(Data on locating visible targets)
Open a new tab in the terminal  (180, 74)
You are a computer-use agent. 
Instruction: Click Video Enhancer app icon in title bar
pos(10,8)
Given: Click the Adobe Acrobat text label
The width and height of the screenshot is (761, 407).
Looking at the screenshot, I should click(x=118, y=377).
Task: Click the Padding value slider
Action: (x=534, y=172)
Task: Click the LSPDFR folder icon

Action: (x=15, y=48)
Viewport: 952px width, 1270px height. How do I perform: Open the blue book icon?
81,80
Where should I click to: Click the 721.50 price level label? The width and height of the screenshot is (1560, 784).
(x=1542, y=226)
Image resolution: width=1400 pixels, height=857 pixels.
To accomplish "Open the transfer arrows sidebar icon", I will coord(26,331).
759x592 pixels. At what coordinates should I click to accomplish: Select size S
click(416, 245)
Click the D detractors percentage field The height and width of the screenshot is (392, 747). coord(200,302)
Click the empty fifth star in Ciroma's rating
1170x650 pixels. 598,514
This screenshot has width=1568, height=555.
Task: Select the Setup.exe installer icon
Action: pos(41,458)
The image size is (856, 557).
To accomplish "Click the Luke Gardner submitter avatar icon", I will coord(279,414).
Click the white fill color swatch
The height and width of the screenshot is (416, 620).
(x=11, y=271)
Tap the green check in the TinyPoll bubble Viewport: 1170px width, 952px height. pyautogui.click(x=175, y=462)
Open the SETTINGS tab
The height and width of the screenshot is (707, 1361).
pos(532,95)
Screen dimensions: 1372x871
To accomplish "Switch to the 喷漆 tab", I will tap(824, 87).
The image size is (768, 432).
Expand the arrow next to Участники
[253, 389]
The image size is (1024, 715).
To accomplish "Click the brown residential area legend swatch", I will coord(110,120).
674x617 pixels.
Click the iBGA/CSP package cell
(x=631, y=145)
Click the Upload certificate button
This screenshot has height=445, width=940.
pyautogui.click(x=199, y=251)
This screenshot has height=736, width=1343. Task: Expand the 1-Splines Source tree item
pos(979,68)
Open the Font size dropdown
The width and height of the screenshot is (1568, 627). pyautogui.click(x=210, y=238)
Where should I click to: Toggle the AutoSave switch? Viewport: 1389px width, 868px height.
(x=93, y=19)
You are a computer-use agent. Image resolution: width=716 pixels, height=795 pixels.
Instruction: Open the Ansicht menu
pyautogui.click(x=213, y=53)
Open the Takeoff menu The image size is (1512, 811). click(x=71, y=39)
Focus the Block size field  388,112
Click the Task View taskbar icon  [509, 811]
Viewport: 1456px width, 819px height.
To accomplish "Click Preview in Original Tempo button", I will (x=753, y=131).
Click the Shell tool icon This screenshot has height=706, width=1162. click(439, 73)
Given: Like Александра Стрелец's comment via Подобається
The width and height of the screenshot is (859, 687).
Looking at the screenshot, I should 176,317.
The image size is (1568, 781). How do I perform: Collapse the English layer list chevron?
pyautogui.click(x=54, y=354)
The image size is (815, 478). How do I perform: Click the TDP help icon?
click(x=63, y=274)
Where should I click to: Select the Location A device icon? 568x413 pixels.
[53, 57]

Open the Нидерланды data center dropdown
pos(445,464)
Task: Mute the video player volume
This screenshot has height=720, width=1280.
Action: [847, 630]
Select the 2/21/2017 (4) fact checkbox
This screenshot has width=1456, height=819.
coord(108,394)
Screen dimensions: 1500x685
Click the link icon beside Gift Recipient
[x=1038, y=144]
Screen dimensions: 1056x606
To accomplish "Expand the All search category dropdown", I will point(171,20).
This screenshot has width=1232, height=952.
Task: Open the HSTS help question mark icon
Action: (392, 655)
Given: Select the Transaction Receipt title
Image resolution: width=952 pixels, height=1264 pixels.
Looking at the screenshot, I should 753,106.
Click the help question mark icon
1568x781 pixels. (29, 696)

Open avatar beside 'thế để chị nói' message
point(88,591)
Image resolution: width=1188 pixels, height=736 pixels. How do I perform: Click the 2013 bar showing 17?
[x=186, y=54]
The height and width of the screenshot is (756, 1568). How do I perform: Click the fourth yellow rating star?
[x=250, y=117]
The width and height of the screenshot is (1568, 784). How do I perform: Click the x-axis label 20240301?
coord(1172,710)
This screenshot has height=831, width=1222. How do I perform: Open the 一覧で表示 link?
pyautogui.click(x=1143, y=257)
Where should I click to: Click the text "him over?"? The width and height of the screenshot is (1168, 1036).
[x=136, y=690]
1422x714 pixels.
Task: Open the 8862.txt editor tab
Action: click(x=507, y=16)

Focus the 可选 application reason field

◆ Written problem:
Reproduce every line in full, from the line containing "You are a computer-use agent. Image" through the line containing "Click the Task", and shift each coordinate in the answers by adding 85 to it.

◆ Full output:
You are a computer-use agent. Image resolution: width=716 pixels, height=795 pixels.
Instruction: Open the Ansicht menu
pyautogui.click(x=298, y=138)
Open the Takeoff menu The image size is (1512, 811). click(x=156, y=124)
Focus the Block size field  473,197
Click the Task View taskbar icon  [594, 896]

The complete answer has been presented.